Felbert laissa échapper un long soupir en observant ses trois fils, tout ce qui lui restait de sa progéniture, décimée par les batailles, les accouchements ou la maladie. Il n’aimait pas les voir si divisés, ni cette rancœur mutuelle envers le plus jeune. Jaxon avait été une heureuse surprise pour Felbert, las d’enterrer ses enfants. La seule chose sur laquelle Bashir et Hakor s’accordaient, c’était de harceler Jaxon.

— Jaxon, trancha Felbert, tu as le choix. Soit tu la tues et tu lui épargnes des souffrances, soit tu la confies à quelqu’un pour qu’on s’occupe d’elle.
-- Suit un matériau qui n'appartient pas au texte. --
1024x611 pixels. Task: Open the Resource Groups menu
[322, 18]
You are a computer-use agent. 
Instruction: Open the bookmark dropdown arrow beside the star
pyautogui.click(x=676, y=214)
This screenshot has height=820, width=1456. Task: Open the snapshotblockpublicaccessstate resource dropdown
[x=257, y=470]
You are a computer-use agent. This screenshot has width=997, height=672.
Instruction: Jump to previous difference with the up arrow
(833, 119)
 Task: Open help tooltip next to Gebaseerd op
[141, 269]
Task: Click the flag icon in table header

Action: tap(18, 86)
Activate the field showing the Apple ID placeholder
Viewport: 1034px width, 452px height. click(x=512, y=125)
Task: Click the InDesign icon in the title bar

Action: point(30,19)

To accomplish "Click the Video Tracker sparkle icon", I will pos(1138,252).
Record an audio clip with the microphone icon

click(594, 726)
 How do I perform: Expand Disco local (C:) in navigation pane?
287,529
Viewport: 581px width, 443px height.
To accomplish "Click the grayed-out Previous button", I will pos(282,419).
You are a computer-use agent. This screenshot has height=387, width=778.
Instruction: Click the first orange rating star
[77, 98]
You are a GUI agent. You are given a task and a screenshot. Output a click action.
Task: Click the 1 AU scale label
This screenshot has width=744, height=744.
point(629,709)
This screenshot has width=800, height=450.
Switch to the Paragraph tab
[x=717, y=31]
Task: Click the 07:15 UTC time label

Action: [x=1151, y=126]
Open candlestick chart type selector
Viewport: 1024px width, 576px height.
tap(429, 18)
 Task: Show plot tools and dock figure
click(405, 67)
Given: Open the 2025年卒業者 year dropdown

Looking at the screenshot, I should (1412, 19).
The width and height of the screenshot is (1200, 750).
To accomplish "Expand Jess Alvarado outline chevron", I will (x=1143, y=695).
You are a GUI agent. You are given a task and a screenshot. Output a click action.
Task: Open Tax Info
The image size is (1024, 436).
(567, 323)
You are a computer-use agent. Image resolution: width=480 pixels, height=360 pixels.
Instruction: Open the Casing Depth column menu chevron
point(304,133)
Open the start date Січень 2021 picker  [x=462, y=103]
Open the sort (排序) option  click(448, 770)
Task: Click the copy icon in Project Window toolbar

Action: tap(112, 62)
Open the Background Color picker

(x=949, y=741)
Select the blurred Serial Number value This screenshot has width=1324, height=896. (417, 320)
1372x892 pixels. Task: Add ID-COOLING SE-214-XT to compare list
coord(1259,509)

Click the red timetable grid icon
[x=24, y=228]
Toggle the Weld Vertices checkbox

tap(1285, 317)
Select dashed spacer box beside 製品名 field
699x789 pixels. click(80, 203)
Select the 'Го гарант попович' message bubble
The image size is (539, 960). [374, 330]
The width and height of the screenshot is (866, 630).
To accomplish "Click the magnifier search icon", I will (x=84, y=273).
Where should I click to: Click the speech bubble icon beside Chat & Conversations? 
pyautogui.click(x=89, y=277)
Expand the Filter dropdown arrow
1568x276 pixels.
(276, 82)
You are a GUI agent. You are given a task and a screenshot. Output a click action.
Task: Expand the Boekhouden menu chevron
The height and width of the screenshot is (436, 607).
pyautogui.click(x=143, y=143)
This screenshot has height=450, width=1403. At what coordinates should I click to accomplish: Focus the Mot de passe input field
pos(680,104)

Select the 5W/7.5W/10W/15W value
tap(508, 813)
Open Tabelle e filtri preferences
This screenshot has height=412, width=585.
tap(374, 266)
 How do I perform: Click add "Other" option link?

Mais elle ne sera pas à toi.

Jaxon hocha la tête. Il conduisit l’enfant jusqu’à son cheval et l’aida à monter. Son visage trahissait une satisfaction discrète tandis qu’il grimpait derrière elle.

— Tu as une semaine pour t’en débarrasser et nous rejoindre, ordonna Bashir en cherchant l’approbation de son père. — Si tu es en retard, même d’un jour, tu seras mon écuyer personnel pour le reste de l’année.

— C’est équitable, déclara Felbert en réponse à l’indignation qui se peignit sur le visage de Jaxon. — Mais ne la dépose pas chez les pillards. Ce serait de la triche. Il ajouta cela avec un sourire en coin.

Jaxon sourit à ce défi. — Si j’arrive à temps, je veux ton cheval, Bashir. Tu ne le mérites pas. Sa propre monture sursauta au rire tonitruant de Felbert.

— J’approuve. Le défi est lancé. Maintenant, va prouver ta valeur, petit, tonna Felbert. Il riait encore quand Jaxon fit tourner son cheval vers la lisière du champ de bataille.